À l’exception du ton, la plupart de ces techniques se trouvent réunies dans le passage de L’amant où l’héroïne quitte à la fois, définitivement, l’Indochine pour rentrer en France et l’amant chinois. Ce type de scène est un des grands lieux de l’émotionnel dans les romans surtout lorsque, comme ici, la double séparation en renforce encore le drame :

‘Alors le bateau encore une fois disait adieu, il lançait de nouveau ses mugissements terribles et si mystérieusement tristes qui faisaient pleurer les gens, non seulement ceux du voyage, ceux qui se séparaient mais ceux qui étaient venus regarder aussi, et ceux qui étaient là sans raison précise, qui n’avaient personne à qui penser. [...] Beaucoup de gens restaient là à le regarder, à faire des signes de plus en plus ralentis, de plus en plus découragés, avec leurs écharpes, leurs mouchoirs. Et puis, à la fin, la terre emportait la forme du bateau dans sa courbure. Par temps clair on le voyait lentement sombrer.
Elle aussi c’était lorsque le bateau avait lancé son premier adieu, quand on avait relevé la passerelle et que les remorqueurs avaient commencé à le tirer, à l’éloigner de la terre, qu’elle avait pleuré. Elle l’avait fait sans montrer ses larmes, parce qu’il était chinois et qu’on ne devait pas pleurer ce genre d’amants. Sans montrer à sa mère et à son petit frère qu’elle avait de la peine, sans montrer rien comme c’était l’habitude entre eux. Sa grande automobile était là, longue et noire, avec, à l’avant, le chauffeur en blanc. Elle était un peu à l’écart du parc à voitures des Messageries Maritimes, isolée. Elle l’avait reconnue à ces signes-là. C’était lui à l’arrière, cette forme à peine visible, qui ne faisait aucun mouvement, terrassée. Elle était accoudée au bastingage comme la première fois sur le bac. Elle savait qu’il la regardait. Elle le regardait elle aussi, elle ne le voyait plus mais elle regardait encore vers la force de l’automobile noire. Et puis à la fin elle ne l’avait plus vue. Le port s’était effacé et puis la terre (Amant : 134-136 ; nous soulignons).’

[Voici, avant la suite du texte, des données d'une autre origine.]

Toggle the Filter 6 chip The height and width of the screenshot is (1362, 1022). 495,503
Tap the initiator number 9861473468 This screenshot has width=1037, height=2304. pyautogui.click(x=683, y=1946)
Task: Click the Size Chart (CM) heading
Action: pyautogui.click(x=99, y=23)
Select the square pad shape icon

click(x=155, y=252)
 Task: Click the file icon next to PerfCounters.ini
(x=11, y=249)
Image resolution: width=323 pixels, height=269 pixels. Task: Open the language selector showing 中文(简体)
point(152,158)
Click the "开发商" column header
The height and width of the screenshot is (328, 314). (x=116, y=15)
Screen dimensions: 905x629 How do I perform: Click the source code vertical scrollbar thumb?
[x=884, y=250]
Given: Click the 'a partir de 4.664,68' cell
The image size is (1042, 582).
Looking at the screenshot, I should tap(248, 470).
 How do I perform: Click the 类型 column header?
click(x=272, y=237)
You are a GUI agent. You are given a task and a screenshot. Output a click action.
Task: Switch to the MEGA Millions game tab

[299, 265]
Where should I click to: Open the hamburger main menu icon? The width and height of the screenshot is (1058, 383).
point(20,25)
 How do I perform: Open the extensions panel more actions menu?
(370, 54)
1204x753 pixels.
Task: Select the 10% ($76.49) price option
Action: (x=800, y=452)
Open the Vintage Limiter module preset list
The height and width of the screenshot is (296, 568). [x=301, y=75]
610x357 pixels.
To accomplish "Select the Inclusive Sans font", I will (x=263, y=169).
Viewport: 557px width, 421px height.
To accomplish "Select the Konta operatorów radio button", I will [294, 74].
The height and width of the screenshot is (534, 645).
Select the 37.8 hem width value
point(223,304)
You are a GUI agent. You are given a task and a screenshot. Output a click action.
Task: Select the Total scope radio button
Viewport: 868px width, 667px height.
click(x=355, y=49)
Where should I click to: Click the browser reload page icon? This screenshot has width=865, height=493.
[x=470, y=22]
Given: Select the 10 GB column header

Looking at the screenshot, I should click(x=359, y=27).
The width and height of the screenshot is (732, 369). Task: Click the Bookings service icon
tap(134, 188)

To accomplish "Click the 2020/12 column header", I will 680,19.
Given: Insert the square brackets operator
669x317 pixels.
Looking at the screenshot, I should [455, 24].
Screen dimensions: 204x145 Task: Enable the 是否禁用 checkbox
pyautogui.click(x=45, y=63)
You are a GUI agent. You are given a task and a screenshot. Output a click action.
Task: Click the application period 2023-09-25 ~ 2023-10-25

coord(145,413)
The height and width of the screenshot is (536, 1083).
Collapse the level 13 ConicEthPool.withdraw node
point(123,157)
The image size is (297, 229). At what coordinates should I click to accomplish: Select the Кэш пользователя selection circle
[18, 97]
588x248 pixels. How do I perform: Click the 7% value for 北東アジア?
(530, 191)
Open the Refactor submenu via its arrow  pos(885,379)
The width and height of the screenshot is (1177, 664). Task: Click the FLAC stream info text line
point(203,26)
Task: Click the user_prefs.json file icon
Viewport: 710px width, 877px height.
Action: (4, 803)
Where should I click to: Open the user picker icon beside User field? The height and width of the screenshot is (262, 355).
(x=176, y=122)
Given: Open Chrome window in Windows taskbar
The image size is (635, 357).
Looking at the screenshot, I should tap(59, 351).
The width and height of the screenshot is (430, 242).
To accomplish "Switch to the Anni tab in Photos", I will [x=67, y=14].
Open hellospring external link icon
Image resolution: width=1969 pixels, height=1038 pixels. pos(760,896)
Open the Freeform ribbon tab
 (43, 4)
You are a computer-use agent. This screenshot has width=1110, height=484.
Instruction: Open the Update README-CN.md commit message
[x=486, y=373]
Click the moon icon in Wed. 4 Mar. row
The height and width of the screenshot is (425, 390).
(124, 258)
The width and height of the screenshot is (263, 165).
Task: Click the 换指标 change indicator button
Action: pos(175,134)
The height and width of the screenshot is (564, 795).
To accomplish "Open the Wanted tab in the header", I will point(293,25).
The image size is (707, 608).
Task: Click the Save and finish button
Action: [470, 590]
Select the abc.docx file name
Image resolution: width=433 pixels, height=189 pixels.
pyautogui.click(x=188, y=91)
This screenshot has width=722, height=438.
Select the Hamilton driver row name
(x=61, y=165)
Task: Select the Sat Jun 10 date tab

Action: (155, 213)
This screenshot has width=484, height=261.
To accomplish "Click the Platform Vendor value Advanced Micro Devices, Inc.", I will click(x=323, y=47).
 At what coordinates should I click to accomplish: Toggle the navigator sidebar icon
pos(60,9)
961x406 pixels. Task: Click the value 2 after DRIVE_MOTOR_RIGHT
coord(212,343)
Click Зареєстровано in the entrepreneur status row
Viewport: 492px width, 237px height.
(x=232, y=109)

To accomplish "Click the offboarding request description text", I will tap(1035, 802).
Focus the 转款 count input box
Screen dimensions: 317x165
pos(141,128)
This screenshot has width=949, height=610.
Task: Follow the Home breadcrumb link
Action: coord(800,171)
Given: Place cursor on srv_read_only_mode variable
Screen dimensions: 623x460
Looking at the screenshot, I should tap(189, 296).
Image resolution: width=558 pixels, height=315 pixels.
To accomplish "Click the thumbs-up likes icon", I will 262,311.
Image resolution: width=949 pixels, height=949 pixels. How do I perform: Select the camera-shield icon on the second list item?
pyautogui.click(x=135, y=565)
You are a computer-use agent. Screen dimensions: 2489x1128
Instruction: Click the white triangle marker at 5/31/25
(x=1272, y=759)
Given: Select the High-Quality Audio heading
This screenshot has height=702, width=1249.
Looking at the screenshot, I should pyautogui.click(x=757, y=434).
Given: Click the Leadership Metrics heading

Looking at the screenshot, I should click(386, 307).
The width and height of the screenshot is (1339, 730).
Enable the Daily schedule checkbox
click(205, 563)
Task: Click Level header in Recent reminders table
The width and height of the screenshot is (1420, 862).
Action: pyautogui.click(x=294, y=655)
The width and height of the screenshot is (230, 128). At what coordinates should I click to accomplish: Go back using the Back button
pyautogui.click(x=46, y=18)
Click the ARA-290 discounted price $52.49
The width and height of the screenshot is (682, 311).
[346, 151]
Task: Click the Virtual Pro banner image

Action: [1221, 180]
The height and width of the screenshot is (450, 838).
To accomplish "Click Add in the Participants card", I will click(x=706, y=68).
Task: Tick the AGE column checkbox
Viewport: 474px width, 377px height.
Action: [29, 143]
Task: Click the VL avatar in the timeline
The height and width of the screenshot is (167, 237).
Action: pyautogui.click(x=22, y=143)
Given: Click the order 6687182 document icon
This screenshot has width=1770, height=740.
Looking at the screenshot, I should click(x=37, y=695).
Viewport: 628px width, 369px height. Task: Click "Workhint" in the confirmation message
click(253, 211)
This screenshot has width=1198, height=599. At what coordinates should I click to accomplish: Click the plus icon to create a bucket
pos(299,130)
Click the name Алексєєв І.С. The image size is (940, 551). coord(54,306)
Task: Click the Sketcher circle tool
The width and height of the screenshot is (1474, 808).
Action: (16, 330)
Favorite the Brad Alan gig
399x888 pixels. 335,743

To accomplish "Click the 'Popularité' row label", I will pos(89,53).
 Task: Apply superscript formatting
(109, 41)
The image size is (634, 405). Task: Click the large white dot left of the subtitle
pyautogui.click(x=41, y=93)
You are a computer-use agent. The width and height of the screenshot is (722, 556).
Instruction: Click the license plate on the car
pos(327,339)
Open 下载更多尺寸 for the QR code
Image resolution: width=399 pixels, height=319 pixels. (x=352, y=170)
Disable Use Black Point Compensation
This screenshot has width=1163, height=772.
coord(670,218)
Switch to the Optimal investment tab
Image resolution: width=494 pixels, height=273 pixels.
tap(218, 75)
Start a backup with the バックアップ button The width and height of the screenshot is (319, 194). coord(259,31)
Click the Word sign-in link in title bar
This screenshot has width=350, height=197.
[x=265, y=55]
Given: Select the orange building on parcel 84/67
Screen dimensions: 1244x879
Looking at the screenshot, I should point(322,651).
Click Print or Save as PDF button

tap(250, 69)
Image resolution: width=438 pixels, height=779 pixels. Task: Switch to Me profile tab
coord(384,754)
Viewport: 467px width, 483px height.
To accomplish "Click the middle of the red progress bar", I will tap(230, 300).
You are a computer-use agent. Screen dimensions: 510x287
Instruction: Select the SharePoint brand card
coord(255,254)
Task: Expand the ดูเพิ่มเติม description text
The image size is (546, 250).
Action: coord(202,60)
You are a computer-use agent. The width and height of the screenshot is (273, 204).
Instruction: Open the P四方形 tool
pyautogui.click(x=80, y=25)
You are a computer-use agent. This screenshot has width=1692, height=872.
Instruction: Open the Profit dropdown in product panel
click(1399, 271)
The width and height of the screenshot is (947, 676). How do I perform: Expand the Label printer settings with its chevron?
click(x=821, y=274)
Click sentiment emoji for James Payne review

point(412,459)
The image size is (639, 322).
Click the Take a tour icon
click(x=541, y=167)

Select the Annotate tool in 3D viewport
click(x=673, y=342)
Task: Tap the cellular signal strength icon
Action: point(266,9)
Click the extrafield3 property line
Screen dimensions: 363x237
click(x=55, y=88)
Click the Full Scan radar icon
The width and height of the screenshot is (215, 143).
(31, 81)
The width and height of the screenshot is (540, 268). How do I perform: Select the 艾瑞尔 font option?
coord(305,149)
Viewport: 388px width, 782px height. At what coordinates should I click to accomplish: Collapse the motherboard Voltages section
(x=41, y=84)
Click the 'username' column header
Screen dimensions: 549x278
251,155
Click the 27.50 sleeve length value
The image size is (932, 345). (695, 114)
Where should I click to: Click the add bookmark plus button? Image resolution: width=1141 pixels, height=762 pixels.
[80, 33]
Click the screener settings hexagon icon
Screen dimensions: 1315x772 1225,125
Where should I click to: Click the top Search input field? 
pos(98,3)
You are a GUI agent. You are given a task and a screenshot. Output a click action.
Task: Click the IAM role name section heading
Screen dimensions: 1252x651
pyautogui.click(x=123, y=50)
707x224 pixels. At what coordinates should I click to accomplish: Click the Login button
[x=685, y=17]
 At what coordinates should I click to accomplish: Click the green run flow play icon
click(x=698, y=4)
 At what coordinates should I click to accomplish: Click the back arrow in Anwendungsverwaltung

Duras arrive, tout à la fois, à rendre l’aspect pathétique et à éviter le mélo parce que, primo, elle fait vivre la scène d’adieu à partir de la perception que le personnage a du bateau qui, lui, se charge de l’adieu, parce que, secondo, pour des raisons d’interdit social, l’émotion de l’héroïne doit être retenue, situation qui évite les débordements de représentation de l’émotion éprouvée, et que, tertio, l’amant n’est représenté que par sa voiture que l’héroïne voit peu à peu disparaître. Une dernière cause se situe dans le déplacement du lieu émotionnel : ce n’est plus la séparation qui fait pleurer, mais la « voix » du bateau puisque même les personnages situés au niveau 3 du noyau émotionnel se mettent, eux aussi, à pleurer. Dès lors, déplacement du lieu, émotion retenue et double procédé métonymique - objets (bateau et voiture) pour êtres (héroïnes et amant) - contribuent à rendre digne la douleur.

Notes
308.

La scène érotique vise généralement à provoquer une émotion du même ordre chez le lecteur.

309.

Nous faisons ici référence à ce que Traverso (2000 : 208 ; nous soulignons) dit pour la confidence « on n’attend pas du confident, à qui l’on raconte la tristesse qui a résulté d’un événement tragique qui nous a touché, qu’il éclate en sanglots, encore moins de celui à qui l’on confie qu’on est amoureux qu’il le devienne aussi ».